On Mon, Oct 27, 2014 at 12:50:39PM -0600, Simon Glass wrote:
Hi Tom,
On 27 October 2014 08:24, Tom Rini trini@ti.com wrote:
On Fri, Oct 24, 2014 at 02:04:00PM -0600, Simon Glass wrote:
Hi Tom,
On 24 October 2014 12:49, Tom Rini trini@ti.com wrote:
On Thu, Oct 23, 2014 at 06:58:50PM -0600, Simon Glass wrote:
From: Michael Pratt mpratt@chromium.org
Support a default memory bank, specified in reg, as well as board-specific memory banks in subtree board-id nodes.
This allows memory information to be provided in the device tree, rather than hard-coded in, which will make it simpler to handle similar devices with different memory banks, as the board-id values or masks can be used to match devices.
[snip]
+++ b/doc/device-tree-bindings/memory/memory.txt @@ -0,0 +1,67 @@ +* Memory binding
+The memory binding for U-Boot is as in the ePAPR with the following additions:
I am wary of being different from ePAPR / Linux Kernel. What do we need this for / when do we use it?
This extends the existing binding. It allows the location and size of memory to be set by a board ID. Unfortunately on sopme hardware you get a hang if you try to access memory that doesn't exist, so this allows the range of available memory to be defined - or at least the maximum bound since we still probe the memory size within that range.
This feature is used on several Exynos Chromebooks.
So that you can use the same DT on several disjoint boards? How does this work with the kernel, does U-Boot then pass along only the correct map? Patches to the kernel to also deal with this?

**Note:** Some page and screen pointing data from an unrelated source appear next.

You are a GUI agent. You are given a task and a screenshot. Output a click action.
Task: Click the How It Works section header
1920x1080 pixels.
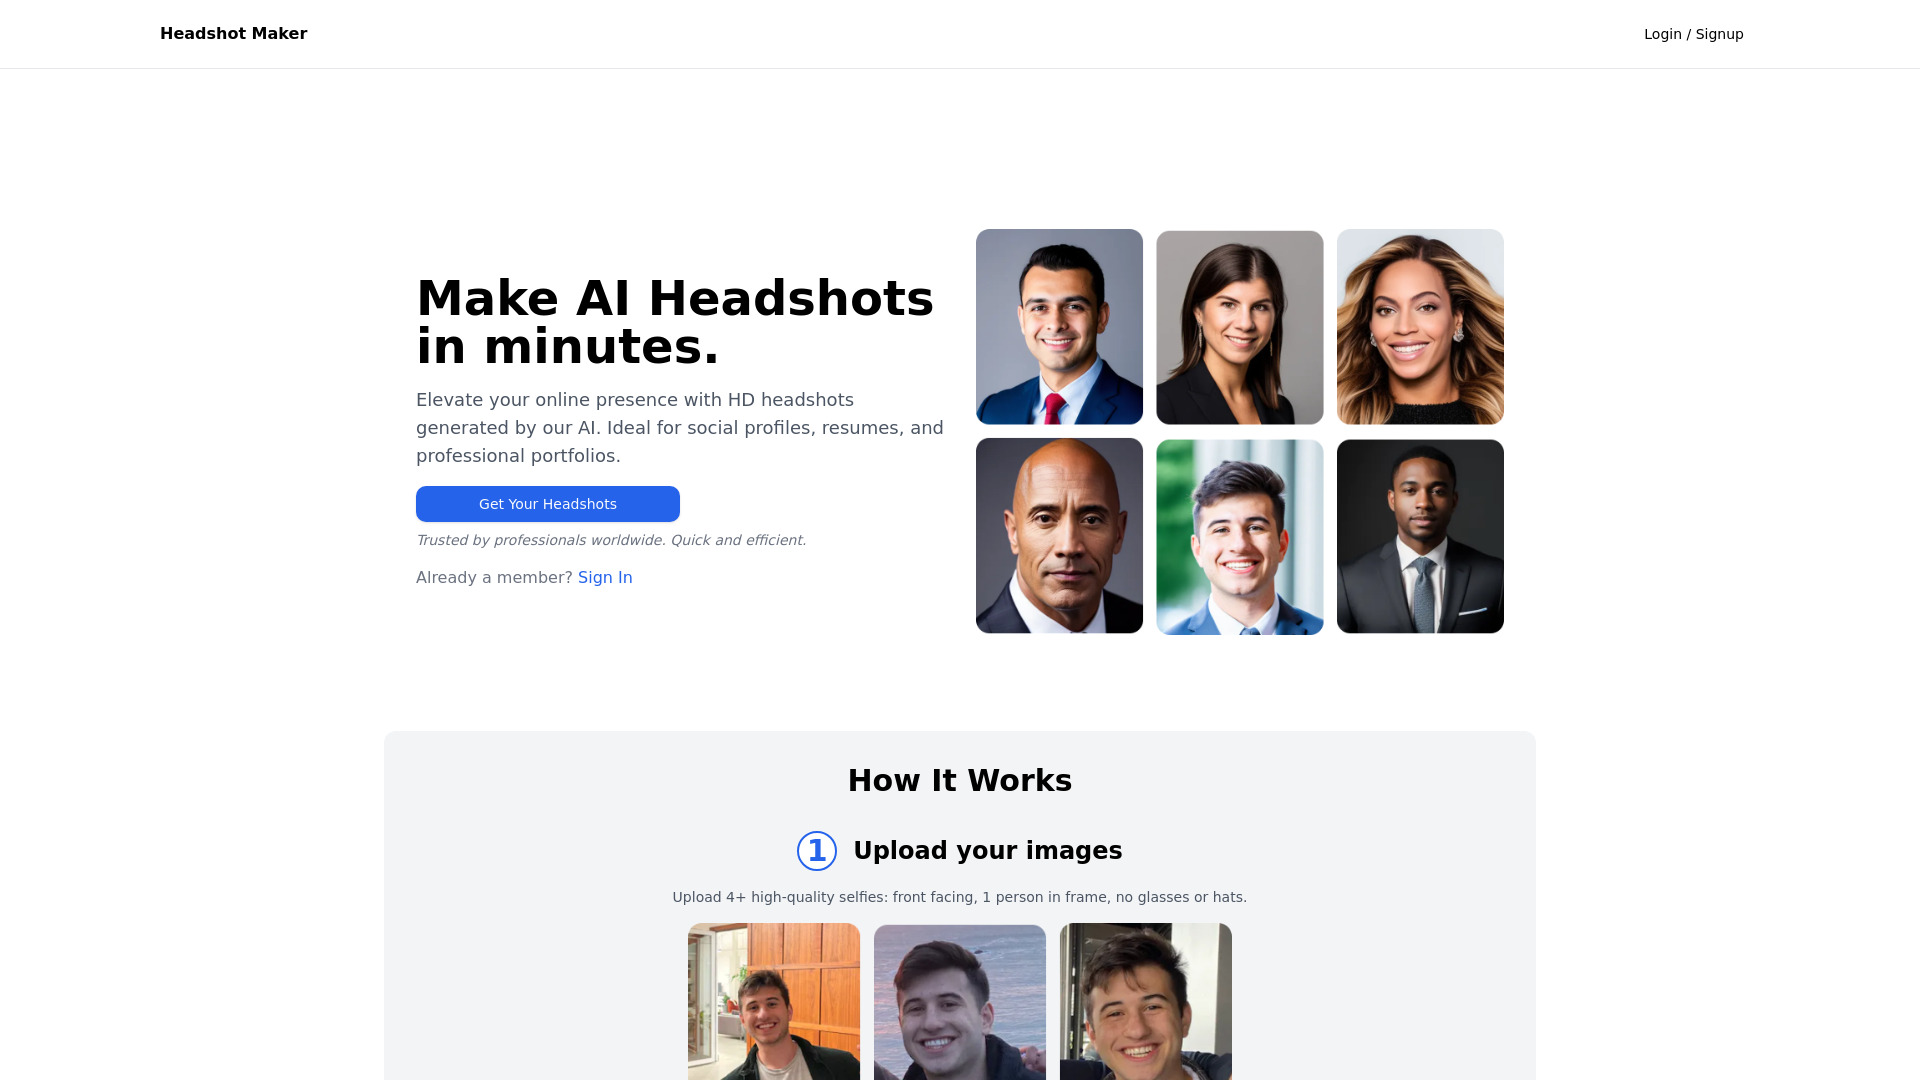(960, 781)
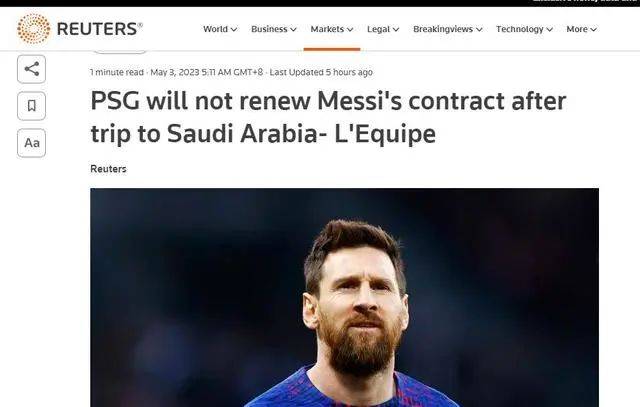Viewport: 640px width, 407px height.
Task: Open the Legal dropdown chevron
Action: (x=396, y=29)
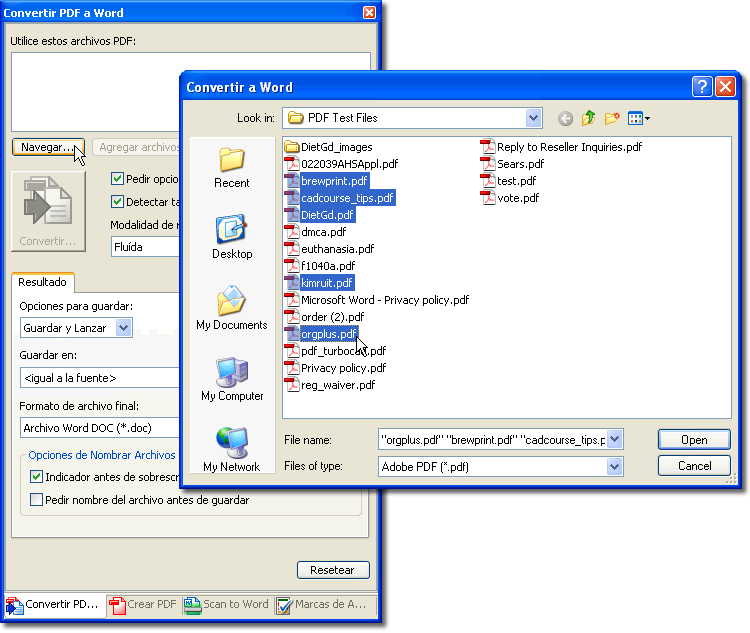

Typically a board may have variants with different amounts of memory, detected at run-time by GPIOs. We want the option of using the same DT for these, similar to what the Compulab people were talking about - otherwise we have something of an explosion of combinations.
Yes U-Boot (already) puts the correct memory map together for the kernel, so it all works from start to finish.
I'm still not super happy here. If you have different boards then you provide different device trees and the binary that can deal with board A or B, based on what the DT says.
If you can't just use get_ram_size, can't you use one of the other existing hooks such as ft_board_setup (which runs after arch_fixup_fdt) to set the memory size? On PowerPC boards for example this is where the memory node is set anyhow, not arch_fixup_fdt (which is one of those ARM vs PowerPC/everyone-else things I dislike).